How are PPAs connected to Sweden’s system to promote renewable energy?
– In Sweden, new renewable energy production is promoted through a market-based mechanism where producers of renewable energy receive a tradeable certificate for every MWh they produce. Electricity consumers are required to purchase such certificates in proportion to their usage. Price is determined by demand and supply on SKM (Svensk Kraftmäkling), an independent marketplace. By regulating the amount of certificates that consumers need to acquire, the Swedish Parliament influences the price and, thus, the subsidy to renewable energy.

The current scheme aims to make some 28.4 TWh of renewable energy available to 2020, most of which will be wind power, including capacity in Norway.
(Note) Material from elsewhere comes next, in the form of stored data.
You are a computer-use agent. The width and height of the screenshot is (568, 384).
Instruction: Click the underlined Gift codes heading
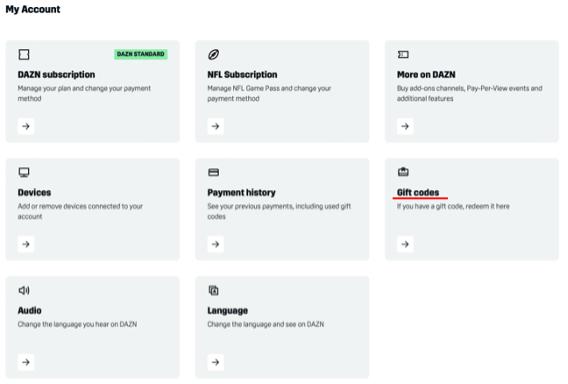pos(418,192)
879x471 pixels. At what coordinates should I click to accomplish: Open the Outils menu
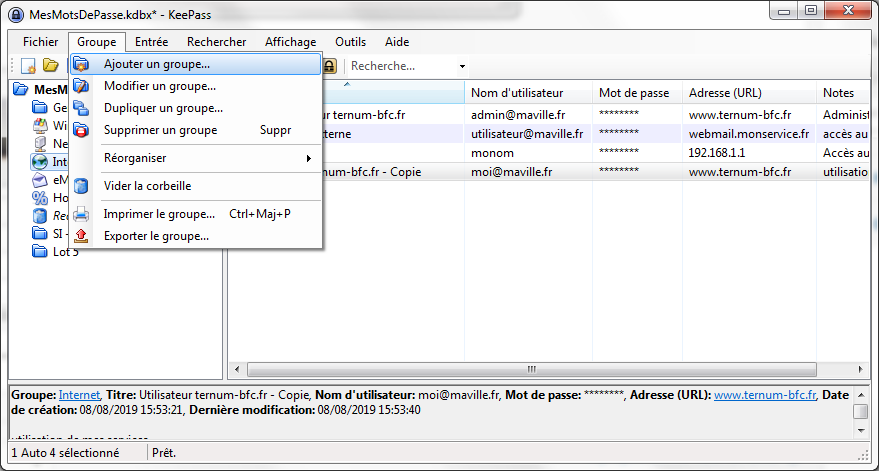350,42
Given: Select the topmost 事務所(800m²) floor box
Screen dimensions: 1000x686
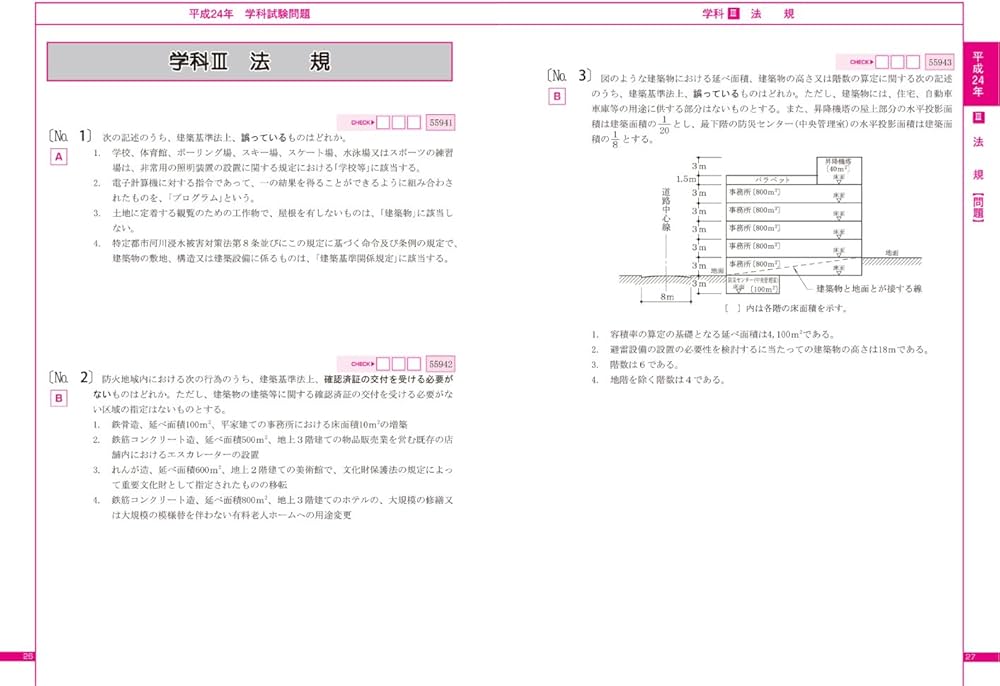Looking at the screenshot, I should click(x=753, y=193).
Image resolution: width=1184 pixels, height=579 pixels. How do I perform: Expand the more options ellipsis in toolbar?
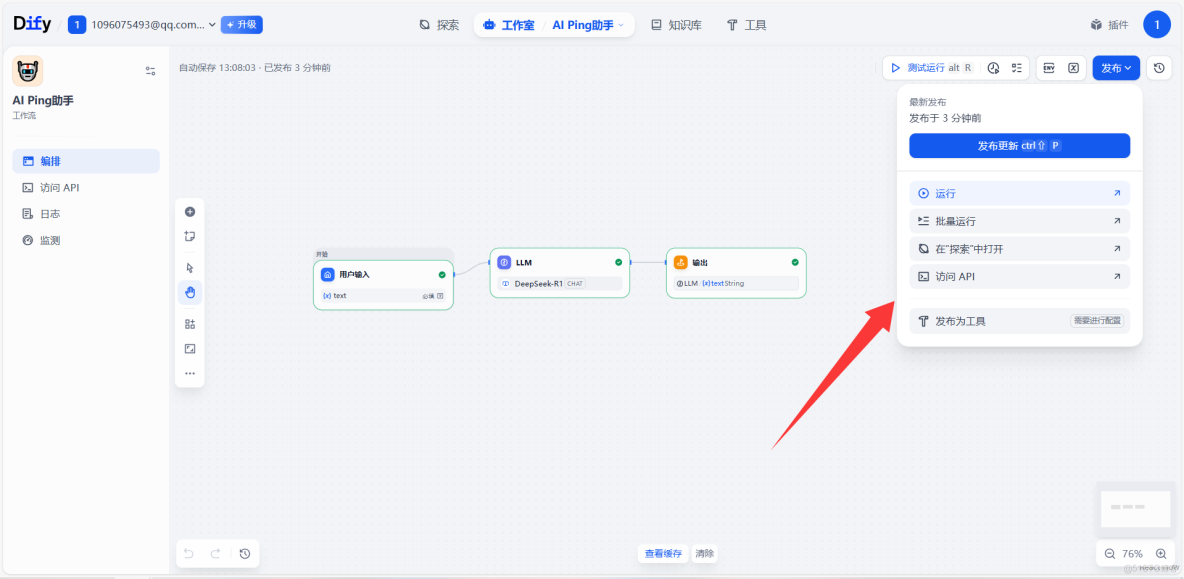(190, 372)
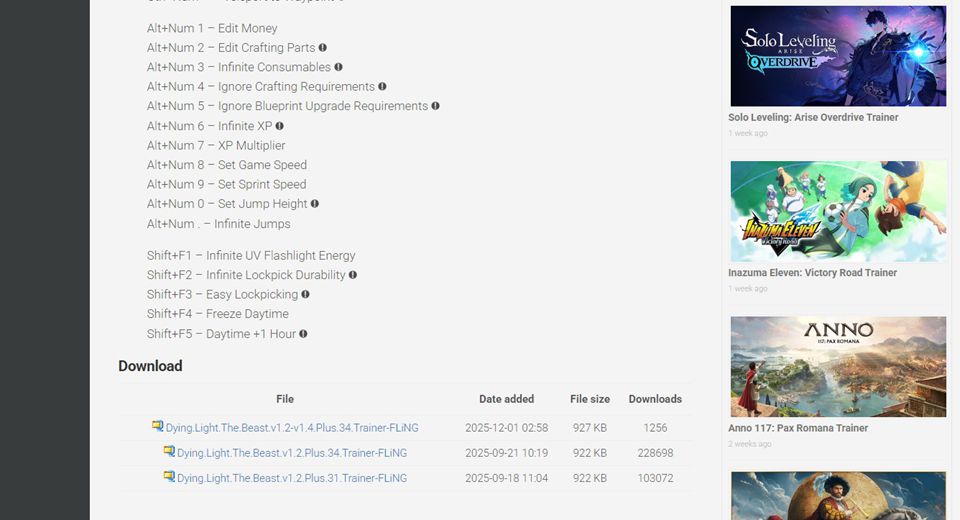Open Anno 117: Pax Romana Trainer link
The image size is (960, 520).
pos(798,428)
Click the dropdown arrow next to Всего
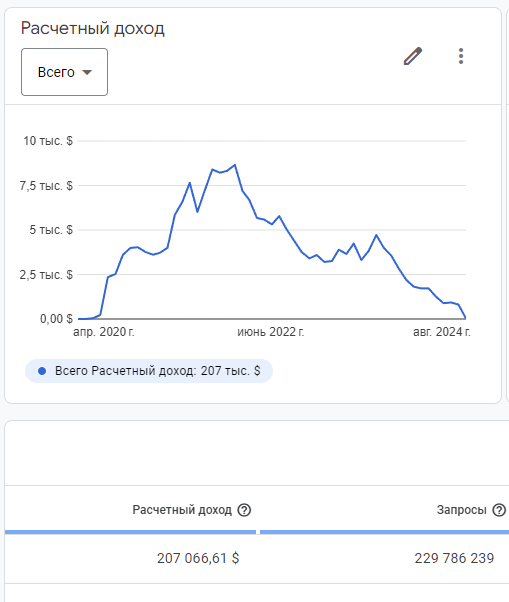The width and height of the screenshot is (509, 602). point(87,72)
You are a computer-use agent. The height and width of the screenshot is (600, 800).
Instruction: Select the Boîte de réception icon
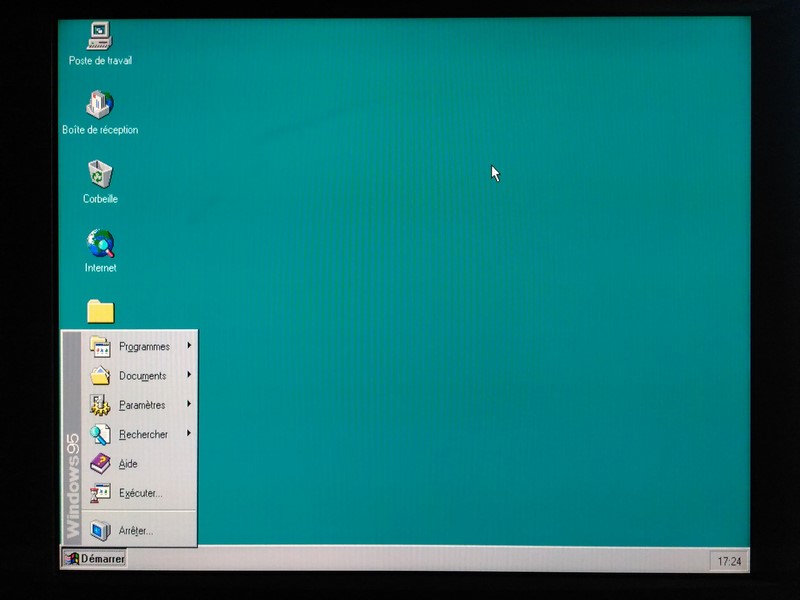click(100, 105)
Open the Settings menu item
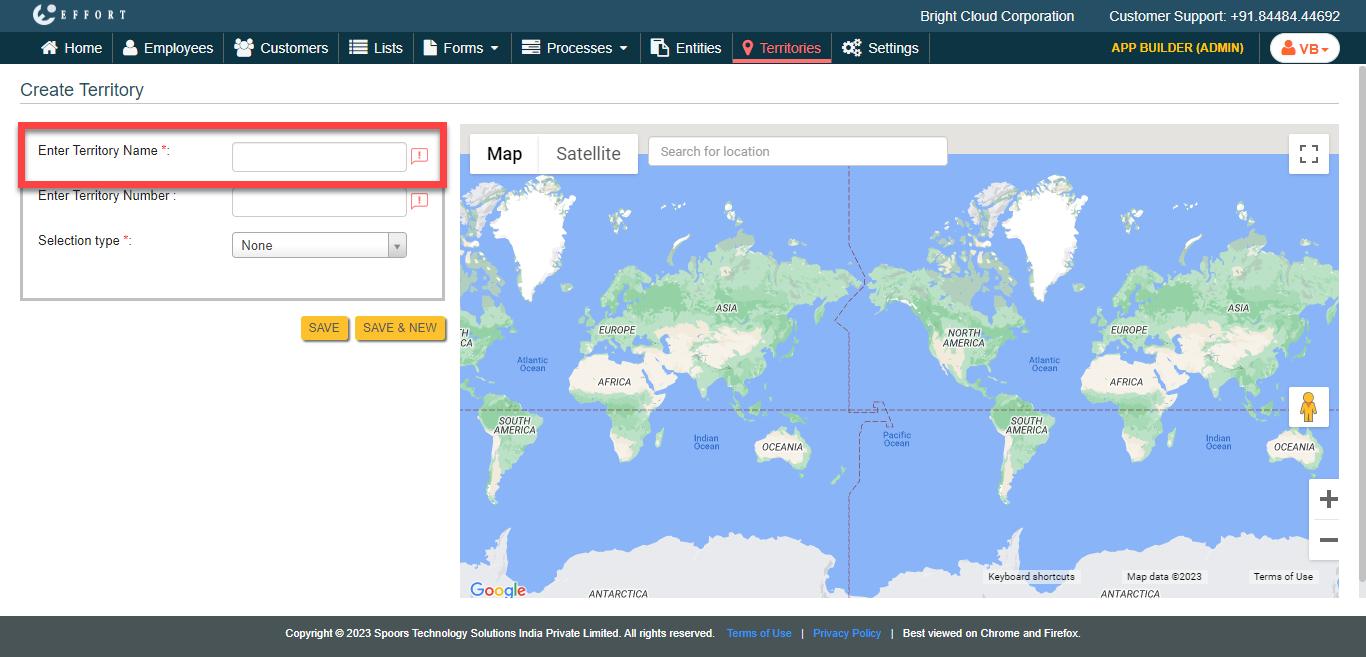1366x657 pixels. pos(880,48)
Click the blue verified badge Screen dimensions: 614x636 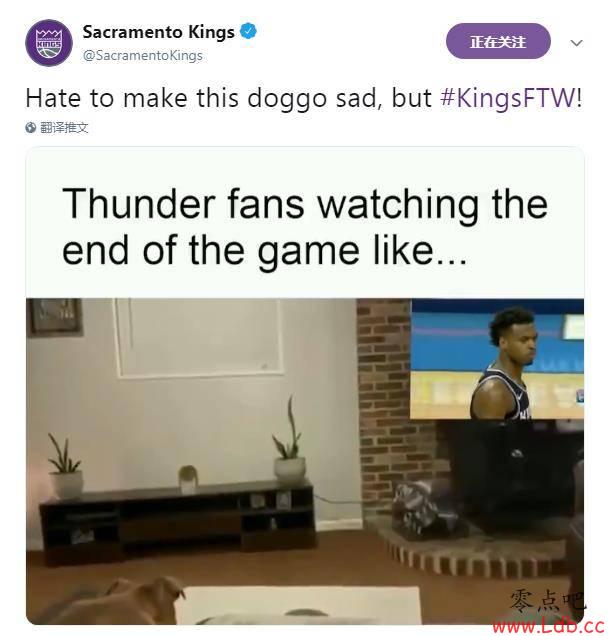tap(249, 31)
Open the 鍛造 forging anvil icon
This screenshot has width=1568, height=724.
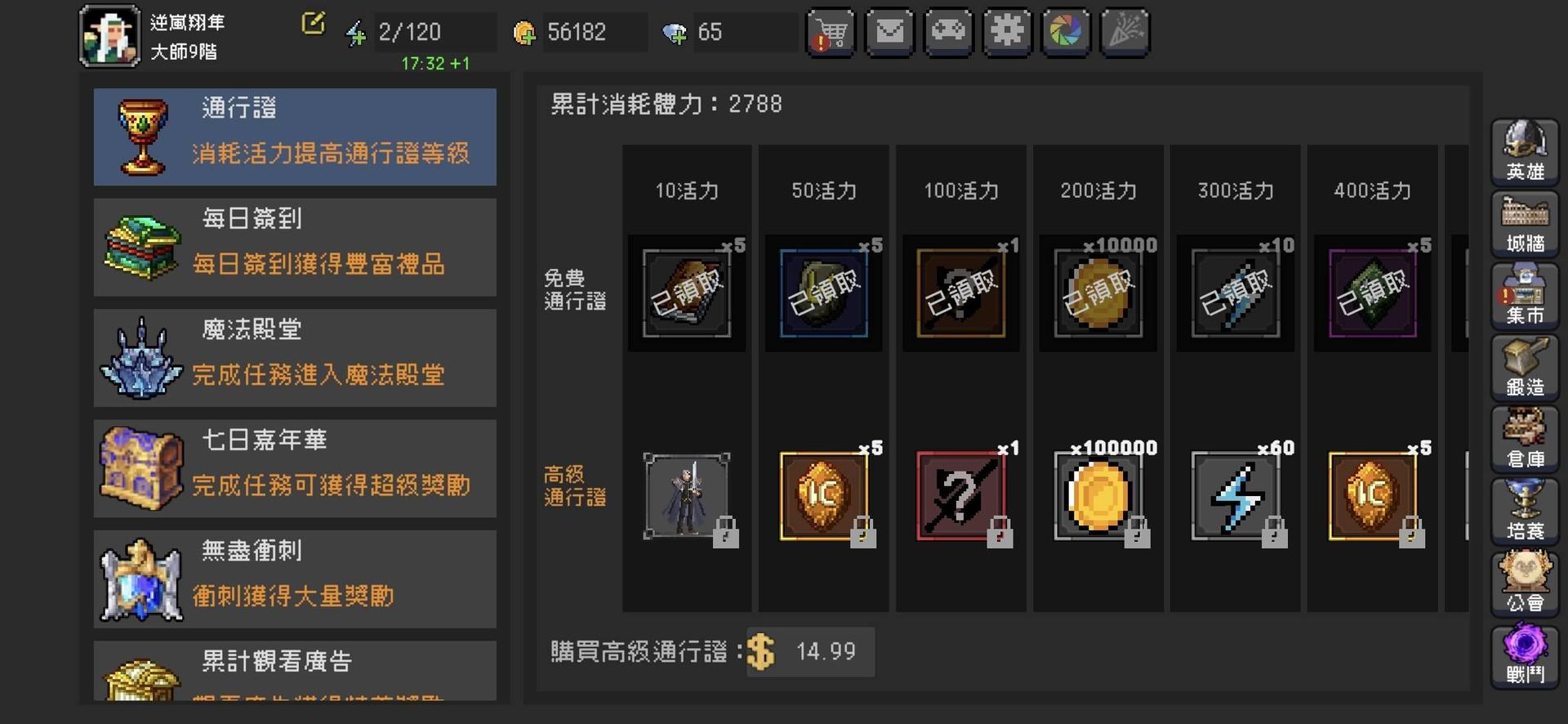point(1525,368)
Counting on-going wind projects, this objective has already been reached, corresponding to a capacity of around 9 GW. For 2030, the ambition is that the system should generate an additional 18 TWh.

The increase of renewable PPAs tend to accelerate the build out of wind energy, leveraging the tradeable certificates as part of the PPAs. PPAs reduce the risk for the parties involved and, thus, lower the threshold for a positive investment decision.

Paul, how are PPAs structured?
– Over the past year, the structure of PPAs has developed significantly. They have become longer and involve more parties to handle different types of risks. OX2 acts as a combination of broker and producer. We bring all parties to the table and match demand, financing, finance structure and ownership, and ensure construction as well as operation and maintenance. Typical ownership would be a pension fund with the support of bank loans in what could be a 50/50 mix.

To handle the intermittency of renewable energy, the deals most often require a third-party energy provider of some sort, with responsibility to ensure the energy balance when there is insufficient wind to fulfill delivery obligations.

In these deals, demand and price are fixed, and contract terms will determine how price risk is divided between the producer and the balancing party. To get an idea of price, the Nordpool forward market gives an indication, even though the timeframe and volume traded on Nordpool is shorter and lower, respectively.

Note from Stockholm Data Parks: prices are confidential, but considering Nordpool forward prices and current fierce competition, it can be assumed that long-term PPAs come in below EUR 30/MWh.

Sometimes, even an insurance company can become involved to handle counterparty risk, in case a consumer or producer would be unable to fulfil their obligations over a contract period.

For a customer who wants to ensure renewable energy for all volumes under the PPA, deals can be complemented with Guarantees of Origin for all electrical power that originates from other sources than wind.

Charlotte and Paul, in conclusion, what should we expect for wind and PPAs in the future?
– Now that the new framework for reaching an additional 18 TWh of renewable energy has been agreed, we are set for a continued expansion of wind power in Sweden, as evidenced by the strong figures for the second quarter. With the energy transformation going on in Europe and global warming looming, predicting energy prices for the future will remain a challenge. With that background, and wind power production costs expected to continue to decrease, it is likely that renewable PPAs will increase in significance in the years ahead.